Bart bf-docboard@blender.org
Fri, 9 Jan 2004 11:03:43 +0100 (CET)


Hi Peter,

I agree with you that a Wiki is a nice collaboration tool. However, I 
don't think it is suitable for our purposes: you are forced to work 
on-line, wiki's usually do not have the capabilities that DocBook offers 
us such as image inclusion (although I know there are exceptions such as 
Twiki), and, most importantly, Wiki does not offer us the possibility to 
export the content to a variety of output formats such as PDF and RTF.

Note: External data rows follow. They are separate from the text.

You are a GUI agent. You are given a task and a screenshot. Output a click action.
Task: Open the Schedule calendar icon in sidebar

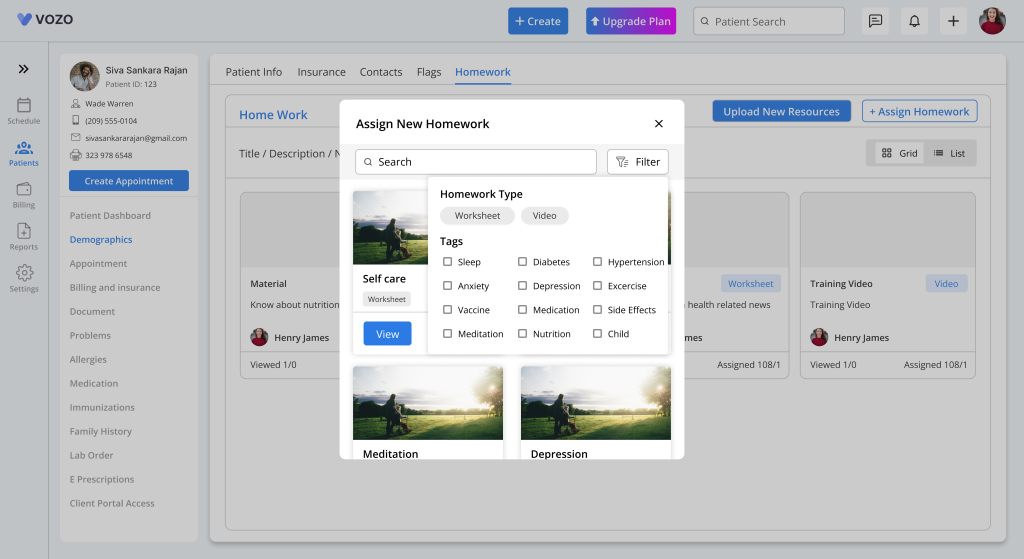24,105
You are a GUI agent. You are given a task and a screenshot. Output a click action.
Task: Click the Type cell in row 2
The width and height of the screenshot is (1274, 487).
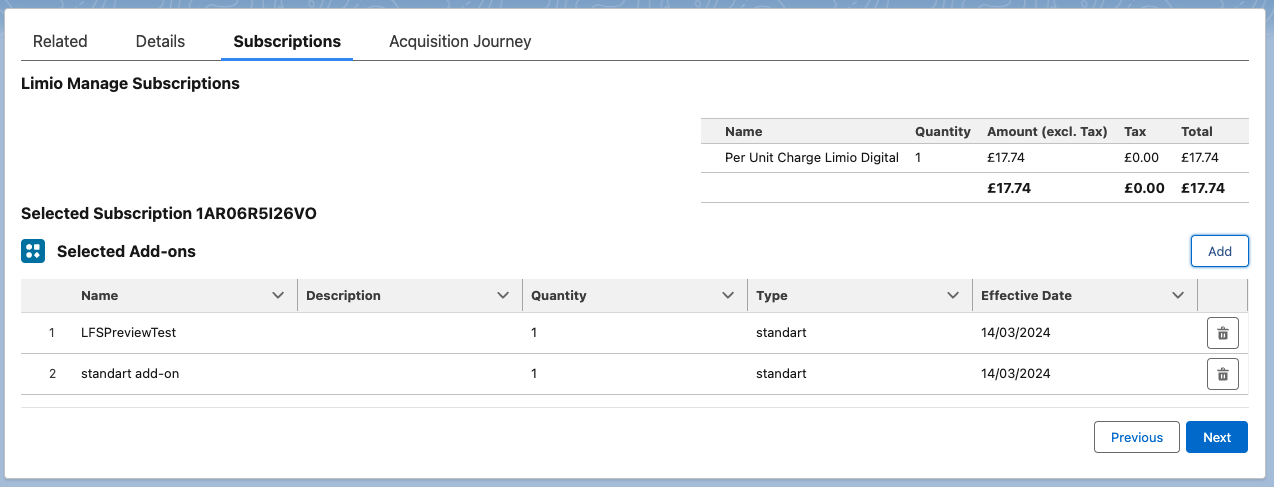coord(781,374)
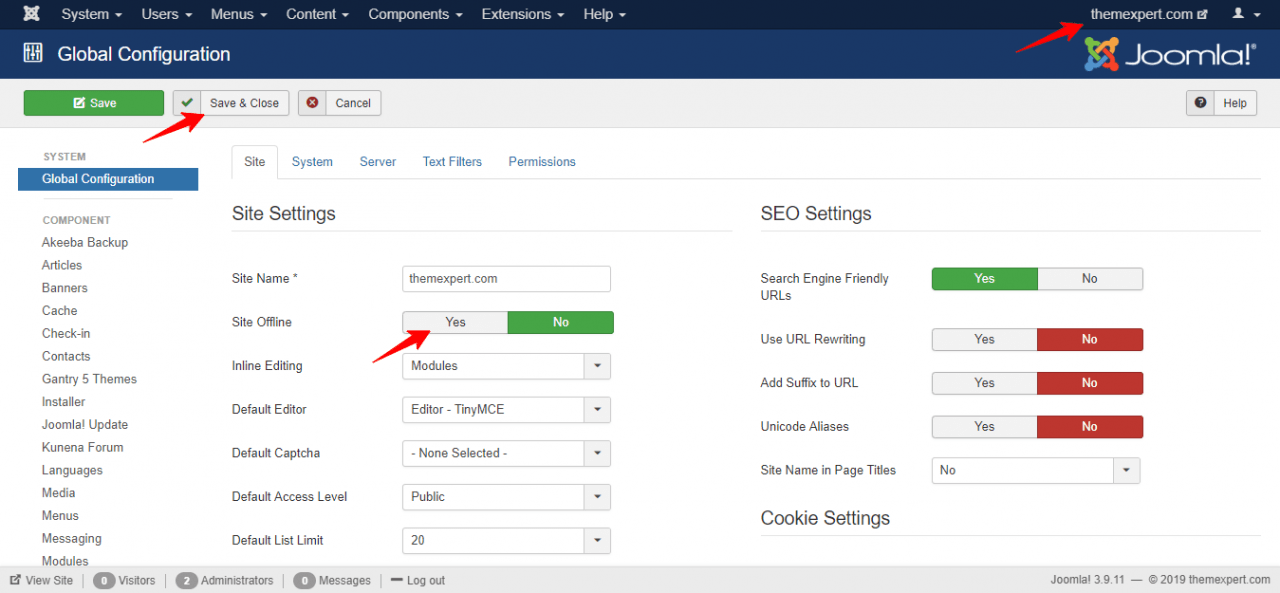Click the View Site external link icon
Image resolution: width=1280 pixels, height=593 pixels.
point(15,580)
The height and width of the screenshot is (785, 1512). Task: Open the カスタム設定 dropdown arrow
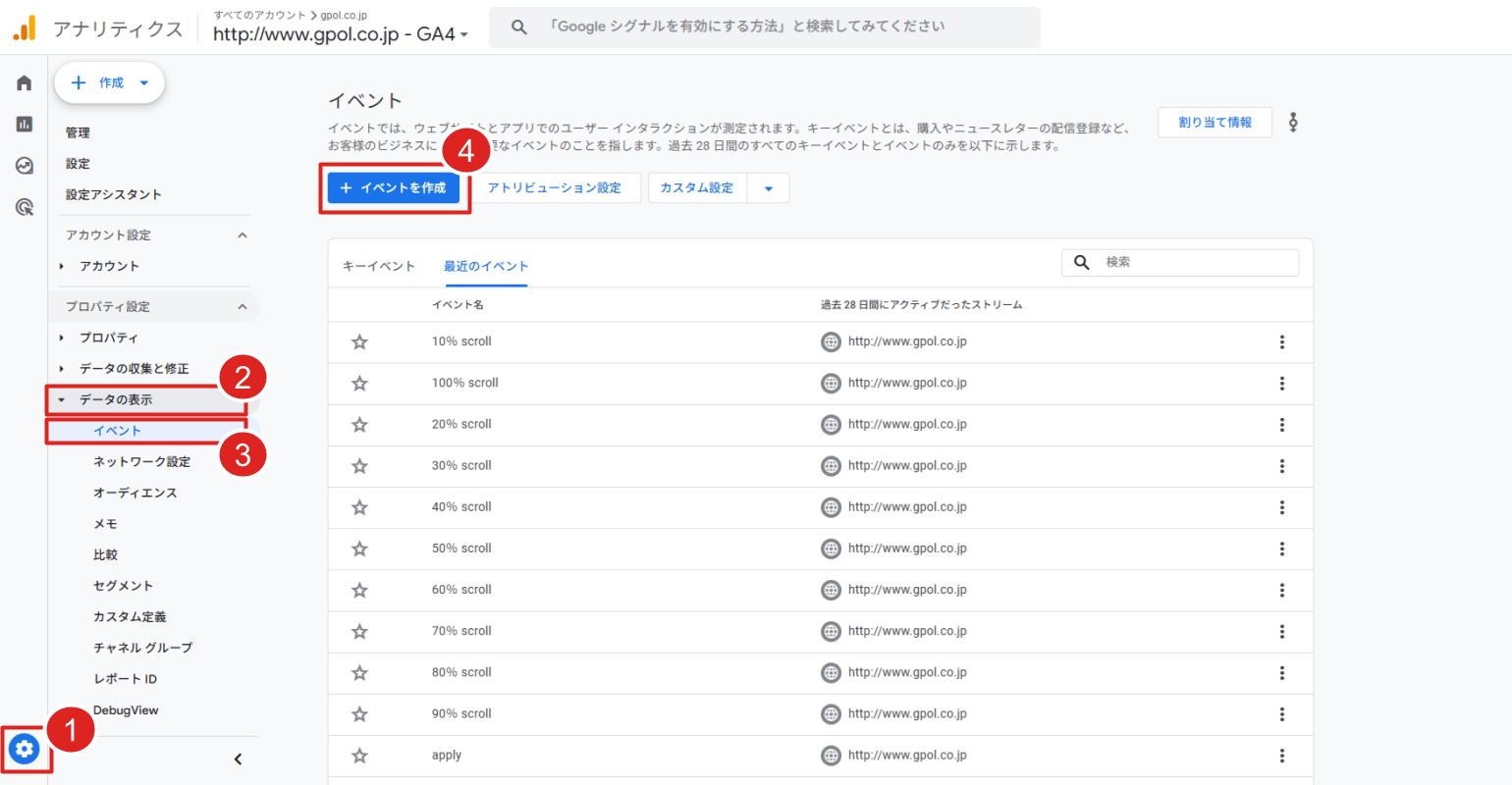(x=769, y=187)
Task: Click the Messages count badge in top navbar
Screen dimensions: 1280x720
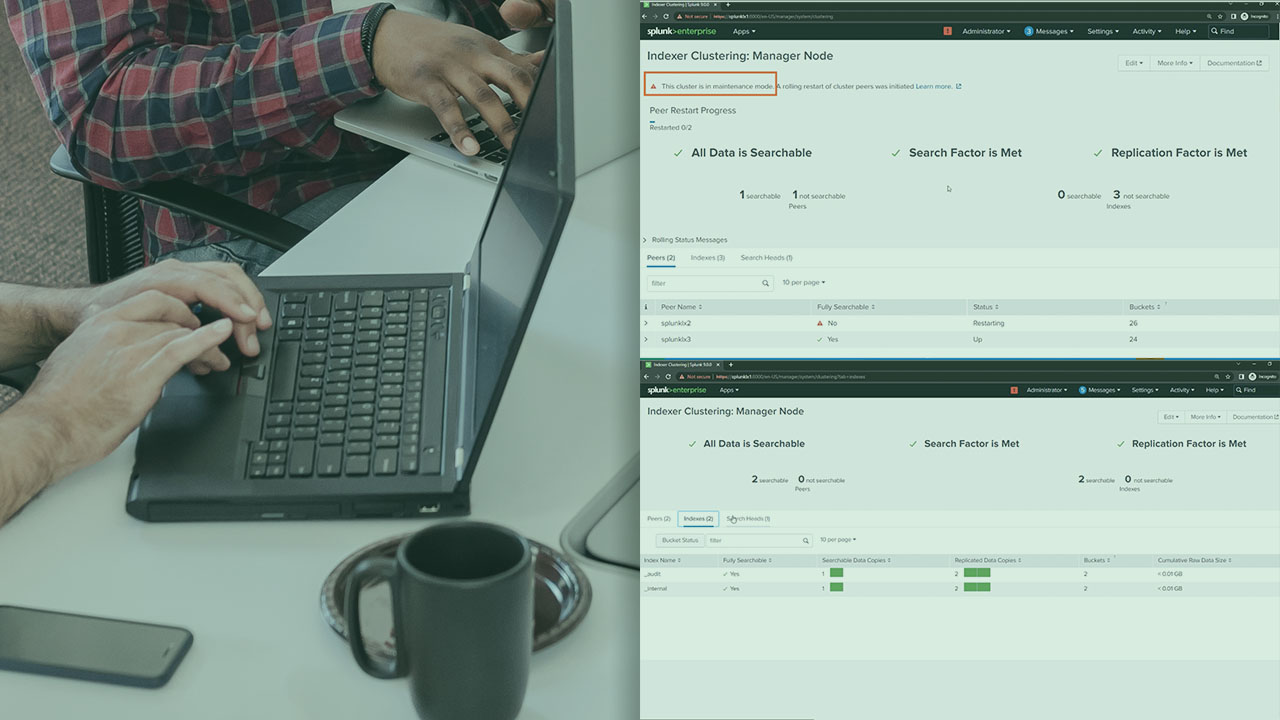Action: [x=1028, y=31]
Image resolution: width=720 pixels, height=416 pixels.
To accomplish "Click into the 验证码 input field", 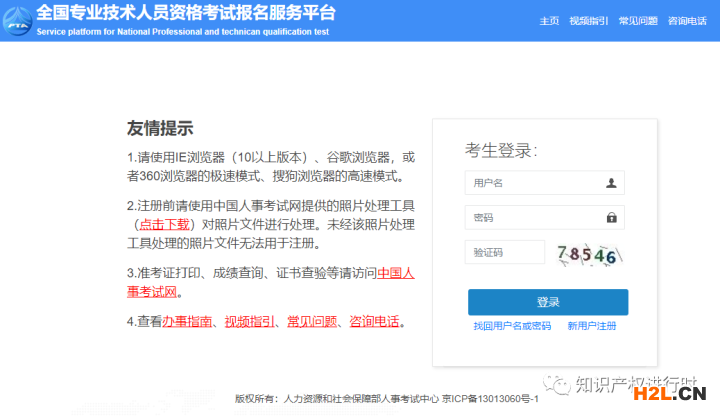I will coord(505,252).
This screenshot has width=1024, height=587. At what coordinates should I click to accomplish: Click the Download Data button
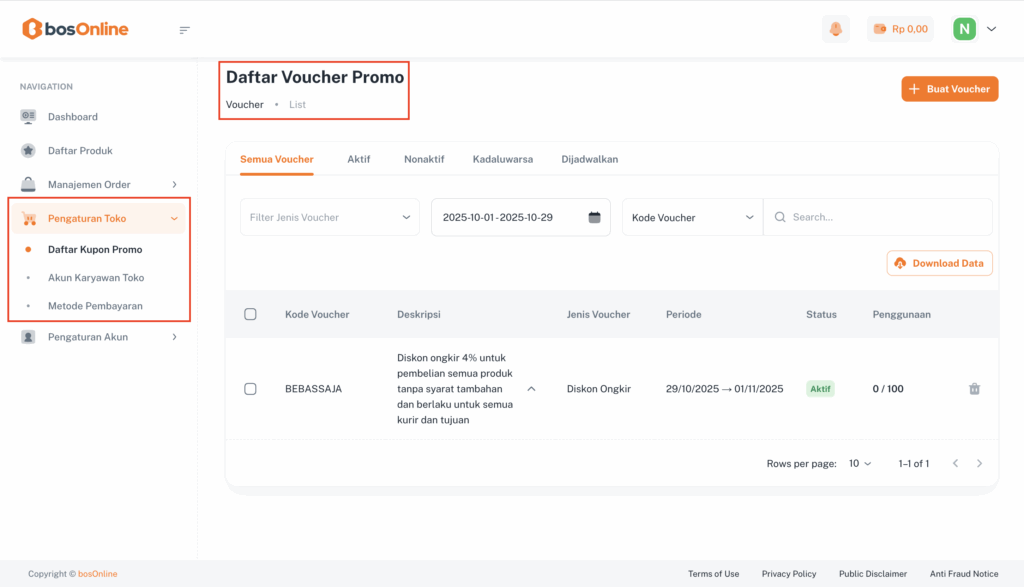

If I am not mistaken the Open Content Licence will allow you to make a 
copy of the material and host it somewhere else. I don't think that 
fragmenting the documentation efforc  will do the project any good though.

Cheers,

Bart


On Wed, 7 Jan 2004, Peter Gervai wrote:

> Happy new year!
> 
> I haven't seen any reply on that below. Anyone does have any possible opinion on
> that matter? 
> 
> Is it possible (legally) to get the actual documentation and insert it on a
> wiki by my responsiblity, unrelated to you people? (Naturally referring back
> here, to the "hard-to-modify-but-official" documentation?) Actual copyright
> seem to reject that possibility, and it's not nice anyway to get it without
> the knowledge of the authors.
> 
> 
> Any reply would be much appreciated,
> Peter
> 
> 
> On Sun, Dec 14, 2003 at 02:11:17PM +0100, Peter Gervai wrote:
> > Hello,
> > 
> > I noticed in the archives (not easy due to the lack of search) that from
> > time to time people are mentioning wiki and the documentation, but I see
> > nothing got changed so far. I just write because I started to read the docs
> > (well, actually just "checking" since I don't yet have time to spend my life
> > with Blender) and in the fist 5 minutes I have noticed problems to fix. If
> > it would have been a wiki I would have went on and fixed the typos and other
> > small errors (which would not even have required any blender knowledge). You
> > people would see my changes, see what and where I did change, and either
> > smile that someone helps or revert my changes in 2 seconds.
> > 
> > Now, it isn't a wiki. So I should subscribe this list, and I am supposed to
> > TELL YOU to change this and that. For 2 mistyped words and one other small
> > cosmetics? No way.
> > 
> > Okay, you got my point I guess. But I do not want to demand to create a wiki
> > and such. I just wanted to let you know...
> > 
> > ...you can check http://wikibooks.org/ , for example
> > http://wikibooks.org/wiki/Cookbook which is a multi-chaptered one, like the
> > Blender book. It can contain chapters, pictures, formatting or whatever
> > people usually need. It's a wiki. It is well controlled: see "Page history",
> > where you see changes, see "Recent changes" which shows you every change
> > around, etc. 
> > 
> > It could be used, but I believe your license is not compatible with GFDL,
> > and you don't want to put it under GFDL anyway. But the software is
> > available (MediaWiki) and only needs PHP and MySQL. (Not that I'm a fan of
> > any of those, but they're not crap either.)
> > 
> > So, this is two possibilities (along the possibility to use other, simpler
> > wiki software like UseMod, TWiki, etc.). I would have set up a sample from
> > the doc but I did not want to put it on the GFDL Wikibooks. But it's that
> > simple.
> > 
> > Sorry for the high information/space ratio. :)
> > 
> > regards,
> > Peter
> > (who don't use Blender [yet], but still loves its interface and concepts, and
> > likes to read good documentation)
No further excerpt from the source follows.